A couple on vacation, anywhere from Disney World to Bali, is approached by a friendly stranger at their resort. Would the couple be interested in a free breakfast, theme park tickets, or a gift certificate? 

In return, they need only attend a short sales presentation and tour. Of course, it’s a pitch for a timeshare, and many people end up writing a check before the day is done. While some folks are perfectly happy with their purchase, many are decidedly not. And they soon find out that they are locked into contracts they can’t cancel on their own and are on the hook for a lifetime of payments.
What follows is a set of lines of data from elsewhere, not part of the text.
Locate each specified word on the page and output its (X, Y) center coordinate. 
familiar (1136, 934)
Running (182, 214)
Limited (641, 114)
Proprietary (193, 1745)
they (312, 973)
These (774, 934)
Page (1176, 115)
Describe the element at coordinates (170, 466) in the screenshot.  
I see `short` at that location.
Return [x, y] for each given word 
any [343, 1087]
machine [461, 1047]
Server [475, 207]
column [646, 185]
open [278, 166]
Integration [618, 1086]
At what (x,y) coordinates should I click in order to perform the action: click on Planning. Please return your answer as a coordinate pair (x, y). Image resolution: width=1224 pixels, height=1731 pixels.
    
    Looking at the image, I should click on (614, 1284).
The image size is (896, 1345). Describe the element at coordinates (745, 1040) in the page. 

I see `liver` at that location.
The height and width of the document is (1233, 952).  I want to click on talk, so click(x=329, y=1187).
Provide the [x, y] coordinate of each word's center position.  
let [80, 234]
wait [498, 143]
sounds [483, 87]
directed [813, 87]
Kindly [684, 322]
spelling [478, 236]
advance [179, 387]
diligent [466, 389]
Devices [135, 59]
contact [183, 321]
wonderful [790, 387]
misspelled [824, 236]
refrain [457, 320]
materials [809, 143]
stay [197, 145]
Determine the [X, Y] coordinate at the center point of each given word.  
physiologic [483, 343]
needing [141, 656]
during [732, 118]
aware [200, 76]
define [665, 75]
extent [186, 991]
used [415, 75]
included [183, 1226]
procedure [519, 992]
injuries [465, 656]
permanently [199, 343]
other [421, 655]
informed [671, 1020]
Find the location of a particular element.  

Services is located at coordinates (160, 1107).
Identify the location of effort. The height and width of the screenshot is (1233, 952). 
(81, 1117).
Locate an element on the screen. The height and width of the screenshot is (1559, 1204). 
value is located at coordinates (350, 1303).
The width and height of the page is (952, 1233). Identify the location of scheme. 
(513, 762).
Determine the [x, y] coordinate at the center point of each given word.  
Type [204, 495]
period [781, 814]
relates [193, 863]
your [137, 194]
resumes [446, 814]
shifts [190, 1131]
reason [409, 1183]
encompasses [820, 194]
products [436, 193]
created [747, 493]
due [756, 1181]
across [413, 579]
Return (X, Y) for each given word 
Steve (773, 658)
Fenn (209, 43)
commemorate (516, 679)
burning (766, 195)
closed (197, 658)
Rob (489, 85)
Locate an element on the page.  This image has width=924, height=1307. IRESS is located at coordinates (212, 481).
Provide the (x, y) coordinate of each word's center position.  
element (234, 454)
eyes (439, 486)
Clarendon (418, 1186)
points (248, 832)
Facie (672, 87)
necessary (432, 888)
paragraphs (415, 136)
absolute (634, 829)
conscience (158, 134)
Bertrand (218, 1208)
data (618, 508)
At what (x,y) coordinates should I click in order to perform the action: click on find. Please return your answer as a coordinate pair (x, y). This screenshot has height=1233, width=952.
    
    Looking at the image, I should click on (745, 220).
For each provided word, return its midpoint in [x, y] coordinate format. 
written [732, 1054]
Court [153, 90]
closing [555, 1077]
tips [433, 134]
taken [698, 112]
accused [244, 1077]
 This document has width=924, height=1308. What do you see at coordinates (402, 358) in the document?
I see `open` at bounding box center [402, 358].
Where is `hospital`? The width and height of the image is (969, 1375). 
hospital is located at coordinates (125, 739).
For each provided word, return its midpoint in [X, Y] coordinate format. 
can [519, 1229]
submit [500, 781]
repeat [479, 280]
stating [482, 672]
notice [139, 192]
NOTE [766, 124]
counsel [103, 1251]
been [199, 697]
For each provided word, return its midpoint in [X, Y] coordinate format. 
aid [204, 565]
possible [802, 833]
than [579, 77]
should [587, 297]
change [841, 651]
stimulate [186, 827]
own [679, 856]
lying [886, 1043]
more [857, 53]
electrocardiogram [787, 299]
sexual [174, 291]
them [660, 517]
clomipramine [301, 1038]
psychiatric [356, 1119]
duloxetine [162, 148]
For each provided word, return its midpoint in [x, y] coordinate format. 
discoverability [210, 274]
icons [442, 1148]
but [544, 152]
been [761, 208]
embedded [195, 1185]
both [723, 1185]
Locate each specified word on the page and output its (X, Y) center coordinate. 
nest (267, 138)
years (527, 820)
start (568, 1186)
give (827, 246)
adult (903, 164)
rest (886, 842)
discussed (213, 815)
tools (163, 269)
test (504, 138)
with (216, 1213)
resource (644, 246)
That’s where Cristina Mitchell comes in. From her two-bedroom condo in the resort destination of Playa del Carmen, Mexico, she calls unhappy timeshare owners who are seeking legal help in getting rid of their part-time property.

Previous to this position as a sales rep, Cristina was on the freelancer site Upwork doing odd jobs and consulting with people on nutrition—she and her husband are fitness buffs. But then she heard about this opportunity from a friend who had partnered with a Florida-based law firm that negotiates with timeshare companies in the U.S., Canada, and Mexico on behalf of clients.

“The company I work for buys leads. Then, I and the other sales reps follow up with them and learn more about their situation and try to enroll them with the law office to get them out of their timeshare,” says Cristina. “It’s crazy the amount of people with timeshares who are unhappy and paying all this money. A lot of them were misled or promised something verbally that wasn’t in the contract. It feels good to help them get out of it.”

Playa del Carmen, Mexico offers stunning beaches, a culture-rich city, and all mod cons.

Cristina works from home, making about 150 calls per day (not everybody picks up). She starts at about 10 a.m. and stops around 6 p.m., sometimes working a few hours on Saturdays if she has appointments. It’s a flexible schedule that allows her to indulge in her passion for beach volleyball—she teaches a class in town (temporarily halted due to the pandemic) three days per week. And if she wants to take a day off, there’s no problem. She says being able to work from home has been a blessing during the current situation.

The pay is commission based; she earns a percentage on every account she signs up for the attorney. There are bonuses if she and/or her team hit certain benchmarks. 

She’s done well so far. And with monthly rent of just $450 to $500 (it fluctuates based on the exchange rate with the peso) for their condo close to the beach and the heart of the dining and entertainment district in Playa, Cristina and her husband, Damon, are really enjoying their life—and low cost of living—on the Riviera Maya.

They frequently head over to local cenotes—freshwater “swimming holes” in the jungle carved out of limestone bedrock—and often take the ferry to Cozumel just offshore for day trips, riding their bikes all over the island, two dogs in tow. They also indulge in vacations to Isla Mujeres further north up the coast. They plan to settle down here and are saving money to buy land in the area.

Playa del Carmen wasn’t their first overseas stop.

After stints in the fitness and financial services industries in Los Angeles, Cristina, originally from Michigan, moved with Damon to Costa Rica in 2012. They were there for four and a half years, owning and operating a pizzeria in the funky Pacific coast beach village of Tamarindo to fund their life. But while they enjoyed Costa Rica, especially the natural beauty, they knew it wasn’t a good long-term fit.

“Damon was talking to a friend at the gym. He said you have to go to Playa del Carmen. We always shut the pizzeria down for a month in slow season. In 2017, we went to Playa for that month. Within two weeks we knew it was what we were looking for,” explains Cristina. “It was the Caribbean…white sand. But it’s also more of a city. It’s a great compromise between Los Angeles and Tamarindo. We have more of a city life here, but we can still ride our bikes everywhere.”